(INFORMATION SHOWN begins)
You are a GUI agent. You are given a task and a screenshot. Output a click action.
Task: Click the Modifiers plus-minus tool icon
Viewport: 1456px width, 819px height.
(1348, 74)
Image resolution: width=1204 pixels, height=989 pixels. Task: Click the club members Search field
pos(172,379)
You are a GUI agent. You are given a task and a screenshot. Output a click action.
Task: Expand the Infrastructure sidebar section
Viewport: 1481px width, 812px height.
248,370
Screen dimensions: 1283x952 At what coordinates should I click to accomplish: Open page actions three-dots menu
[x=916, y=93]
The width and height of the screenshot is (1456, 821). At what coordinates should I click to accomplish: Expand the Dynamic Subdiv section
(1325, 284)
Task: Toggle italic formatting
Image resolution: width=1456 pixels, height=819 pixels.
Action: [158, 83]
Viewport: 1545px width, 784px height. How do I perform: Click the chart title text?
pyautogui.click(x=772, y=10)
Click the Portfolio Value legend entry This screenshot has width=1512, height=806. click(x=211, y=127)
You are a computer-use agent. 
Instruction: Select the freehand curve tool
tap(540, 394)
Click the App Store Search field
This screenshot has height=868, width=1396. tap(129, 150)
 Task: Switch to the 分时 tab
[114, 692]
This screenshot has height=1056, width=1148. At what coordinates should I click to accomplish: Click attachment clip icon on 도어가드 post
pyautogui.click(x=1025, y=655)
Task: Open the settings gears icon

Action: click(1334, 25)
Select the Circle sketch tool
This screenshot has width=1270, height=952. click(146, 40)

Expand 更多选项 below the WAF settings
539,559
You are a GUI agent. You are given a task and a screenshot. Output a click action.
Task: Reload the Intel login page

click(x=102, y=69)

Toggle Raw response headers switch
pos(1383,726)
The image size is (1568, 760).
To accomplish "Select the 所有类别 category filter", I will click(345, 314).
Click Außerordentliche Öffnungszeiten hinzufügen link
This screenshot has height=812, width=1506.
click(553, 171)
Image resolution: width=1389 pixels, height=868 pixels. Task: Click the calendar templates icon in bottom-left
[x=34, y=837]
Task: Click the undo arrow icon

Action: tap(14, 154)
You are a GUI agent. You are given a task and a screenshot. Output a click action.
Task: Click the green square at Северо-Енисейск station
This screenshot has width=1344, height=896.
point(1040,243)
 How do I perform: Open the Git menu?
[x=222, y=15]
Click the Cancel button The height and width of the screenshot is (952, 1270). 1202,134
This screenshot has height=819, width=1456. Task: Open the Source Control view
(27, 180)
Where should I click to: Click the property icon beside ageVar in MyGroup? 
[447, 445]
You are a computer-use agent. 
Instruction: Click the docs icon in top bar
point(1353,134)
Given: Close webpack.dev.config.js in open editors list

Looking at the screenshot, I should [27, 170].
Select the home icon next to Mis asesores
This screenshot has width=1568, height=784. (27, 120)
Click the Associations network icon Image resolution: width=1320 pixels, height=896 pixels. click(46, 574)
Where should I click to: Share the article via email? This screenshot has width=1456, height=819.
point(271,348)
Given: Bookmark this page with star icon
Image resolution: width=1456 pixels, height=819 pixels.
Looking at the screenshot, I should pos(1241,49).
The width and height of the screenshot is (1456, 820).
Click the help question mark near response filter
(INFORMATION SHOWN ends)
| WHAT IS EXPECTED |
Return the whole listing, word for word.

| WRITTEN SOLUTION |
You are a GUI agent. You are given a task and a screenshot. Output a click action.
Task: Click the Modifiers plus-minus tool icon
Viewport: 1456px width, 819px height.
(1348, 74)
Image resolution: width=1204 pixels, height=989 pixels. Task: Click the club members Search field
pos(172,379)
You are a GUI agent. You are given a task and a screenshot. Output a click action.
Task: Expand the Infrastructure sidebar section
Viewport: 1481px width, 812px height.
248,370
Screen dimensions: 1283x952 At what coordinates should I click to accomplish: Open page actions three-dots menu
[x=916, y=93]
The width and height of the screenshot is (1456, 821). At what coordinates should I click to accomplish: Expand the Dynamic Subdiv section
(1325, 284)
Task: Toggle italic formatting
Image resolution: width=1456 pixels, height=819 pixels.
Action: [158, 83]
Viewport: 1545px width, 784px height. How do I perform: Click the chart title text?
pyautogui.click(x=772, y=10)
Click the Portfolio Value legend entry This screenshot has width=1512, height=806. click(x=211, y=127)
You are a computer-use agent. 
Instruction: Select the freehand curve tool
tap(540, 394)
Click the App Store Search field
This screenshot has height=868, width=1396. tap(129, 150)
 Task: Switch to the 分时 tab
[114, 692]
This screenshot has height=1056, width=1148. At what coordinates should I click to accomplish: Click attachment clip icon on 도어가드 post
pyautogui.click(x=1025, y=655)
Task: Open the settings gears icon

Action: click(1334, 25)
Select the Circle sketch tool
This screenshot has width=1270, height=952. click(146, 40)

Expand 更多选项 below the WAF settings
539,559
You are a GUI agent. You are given a task and a screenshot. Output a click action.
Task: Reload the Intel login page

click(x=102, y=69)

Toggle Raw response headers switch
pos(1383,726)
The image size is (1568, 760).
To accomplish "Select the 所有类别 category filter", I will click(345, 314).
Click Außerordentliche Öffnungszeiten hinzufügen link
This screenshot has height=812, width=1506.
click(553, 171)
Image resolution: width=1389 pixels, height=868 pixels. Task: Click the calendar templates icon in bottom-left
[x=34, y=837]
Task: Click the undo arrow icon

Action: tap(14, 154)
You are a GUI agent. You are given a task and a screenshot. Output a click action.
Task: Click the green square at Северо-Енисейск station
This screenshot has width=1344, height=896.
point(1040,243)
 How do I perform: Open the Git menu?
[x=222, y=15]
Click the Cancel button The height and width of the screenshot is (952, 1270). 1202,134
This screenshot has height=819, width=1456. Task: Open the Source Control view
(27, 180)
Where should I click to: Click the property icon beside ageVar in MyGroup? 
[447, 445]
You are a computer-use agent. 
Instruction: Click the docs icon in top bar
point(1353,134)
Given: Close webpack.dev.config.js in open editors list

Looking at the screenshot, I should [27, 170].
Select the home icon next to Mis asesores
This screenshot has width=1568, height=784. (27, 120)
Click the Associations network icon Image resolution: width=1320 pixels, height=896 pixels. click(46, 574)
Where should I click to: Share the article via email? This screenshot has width=1456, height=819.
point(271,348)
Given: Bookmark this page with star icon
Image resolution: width=1456 pixels, height=819 pixels.
Looking at the screenshot, I should pos(1241,49).
The width and height of the screenshot is (1456, 820).
Click the help question mark near response filter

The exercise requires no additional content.